[Task instructions]: In the records below, starting at the line that contains "You are a computer-use" and ending at the line that contains "pos(1510,275)", swap "agent" for "assistant" and give back only those lines, otherwise unchanged. Leave the pictures out of your answer.

[Supplied data]:
-- START --

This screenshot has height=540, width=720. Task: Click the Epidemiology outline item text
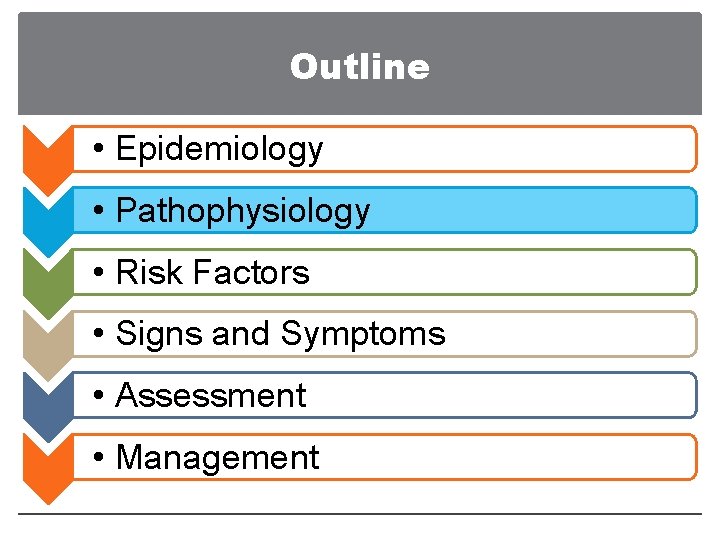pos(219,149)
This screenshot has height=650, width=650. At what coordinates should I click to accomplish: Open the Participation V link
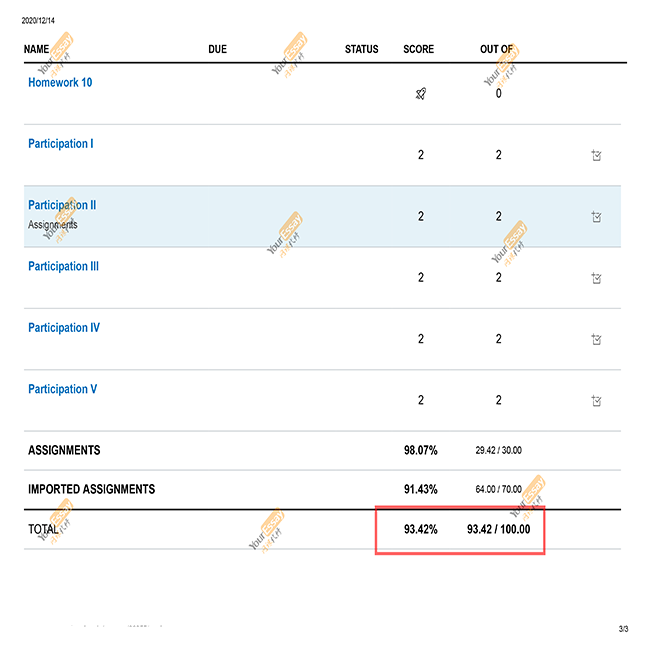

-- END --
-- START --

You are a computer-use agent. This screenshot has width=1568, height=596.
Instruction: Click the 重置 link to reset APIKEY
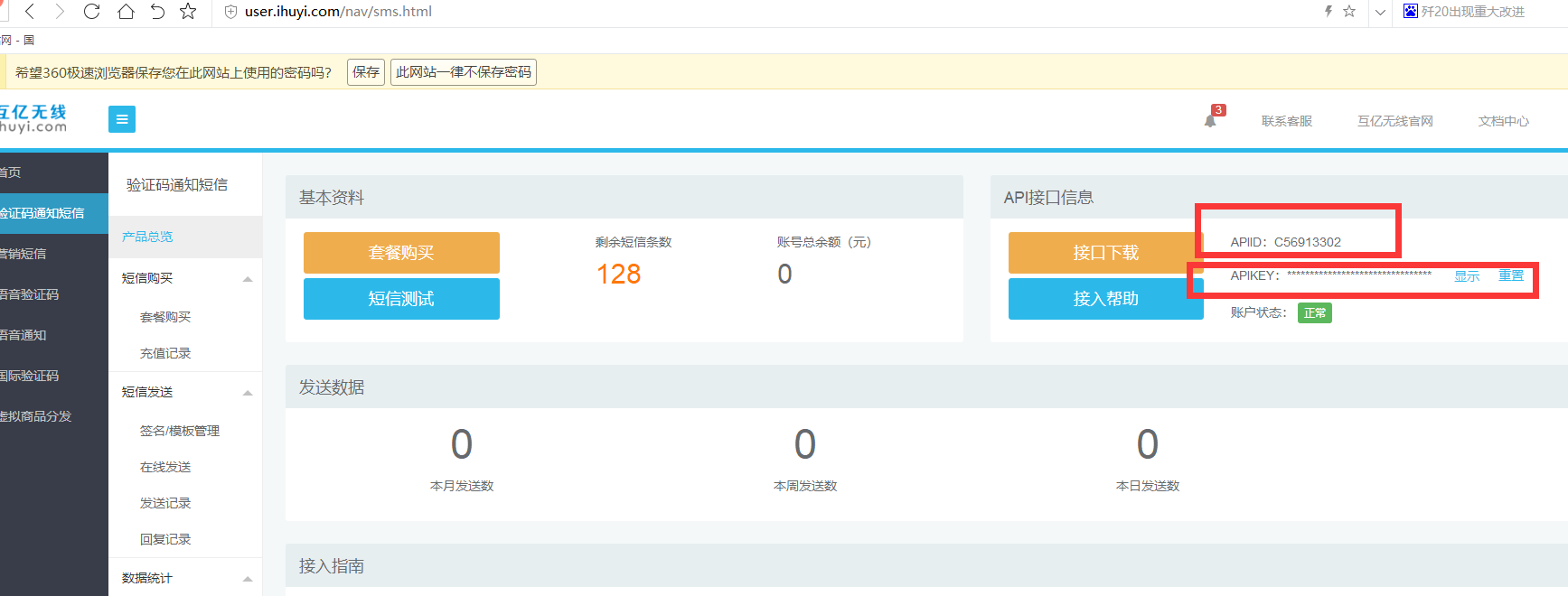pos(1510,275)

-- END --

[Exercise solution]:
You are a computer-use assistant. This screenshot has width=1568, height=596.
Instruction: Click the 重置 link to reset APIKEY
pos(1510,275)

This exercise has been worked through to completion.